Etymologiquement, la “pédagogie” est la guidance de l’enfant selon la composition radicale grecque du terme. On a parfois parlé de “andragogie” qui s’adresse alors à l’homme au sens large, donc, l’adulte. J’ai parfois tenté de l’utiliser pour sa justesse, mais l’ai rapidement délaissé du fait qu’elle en desservait le sens qui devenait un obstacle à la compréhension des auditeurs.
Ce second terme est rarement utilisé car, pour une fois, par son étymologie, il est moins judicieux et moins appliqué à la chose que le premier qui rappelle, en plus de son sens originel, que nous sommes des enfants face aux connaissances à acquérir.
Toute transmission exige la précision sémantique, pédagogique, technique, psychologique afin que le message soit bien compris, qu’il ne subisse aucune déformation ni distorsion et qu’il s’applique parfaitement aux demandes et besoins des apprenants.

Cet objectif de précision et de rigueur demande aussi, par exemple, que l’on tienne
compte des conséquences de la sédentarité sur la majorité des pratiquants et des mauvaises positions que l’on doit veiller à ne pas accentuer chez eux.
Sacré travail !
La rigueur du corps est dans ses réponses physiologiques qui se font selon des lois précises qui n’ont de but que sa protection, sa sauvegarde, sa sécurité. La précision se trouve dans le déroulement des grandes fonctions et aussi de celles plus ténues pourtant indispensables.

Douceur et bienveillance.
Si la démarche demande douceur et bienveillance, elle exige la rigueur car aucune mollesse ne saurait ni ne pourrait servir un enseignement. En aucun cas le Yoga rime avec laisser-aller.
Un exemple en est dans la posture sur les talons qui doivent être joints, quitte à utiliser un support en cas d’inconfort. Cette règle est indispensable pour la souplesse et la santé des chevilles (risque d’entorses à répétition), pour le bon positionnement du bassin qui se trouve à la hauteur souhaitée pour bien disposer la colonne vertébrale, agir sur la fonction respiratoire et pour bien d’autres avantages au point de vue du corps dans son ensemble.
Le terme “rigueur” peut poser quelque problème car souvent employé de façon contraignante et pénible.

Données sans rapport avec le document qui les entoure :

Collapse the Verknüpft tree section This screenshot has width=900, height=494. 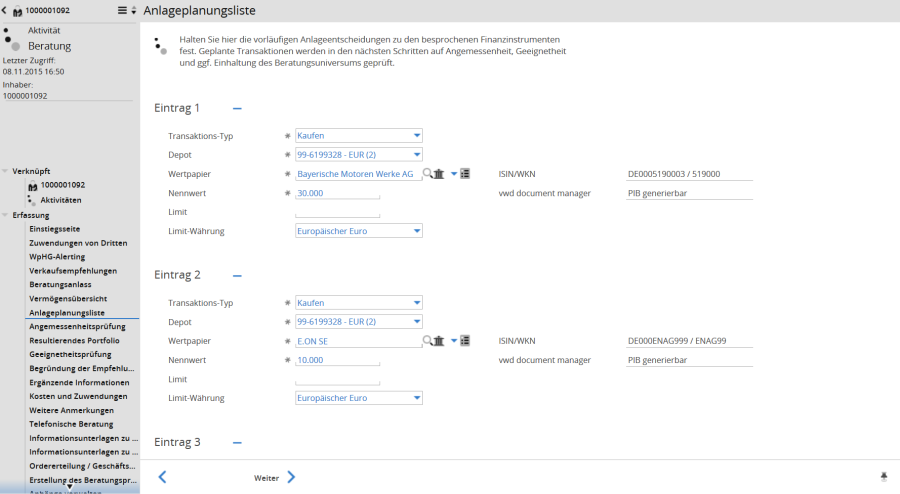pos(5,171)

C’est ce que l’on retrouve dans les définitions proposées par le Centre national de ressources textuelles et lexicales
(C.N.R.T.L.) :
       - “dureté pénible insupportable”,
       - “dispositions répressives”, ainsi que “raideur,
                    dureté, sévérité, inflexibilité
”.
Selon la même source, on trouve comme définitions possibles :
          - “exactitude, précision”… et  aussi :
          - “manière stricte d’appliquer les lois”.

Rigueur dans le cheminement.
Cette exactitude se retrouve, par exemple, en plus de ce que j’ai pu écrire plus haut, dans l’exigence du respect de l’ordre dans la prise de la posture et aussi lors de son retour.
Le dernier numéro de la revue y a consacré un article précis (“La posture et ses étapes”).
On trouve cette logique dans la posture de la Chandelle évoquée dans Drish 175, et, autre exemple, dans le Demi-Arc surélevé dont le retour inclut de raccompagner le pied et ne pas le lâcher.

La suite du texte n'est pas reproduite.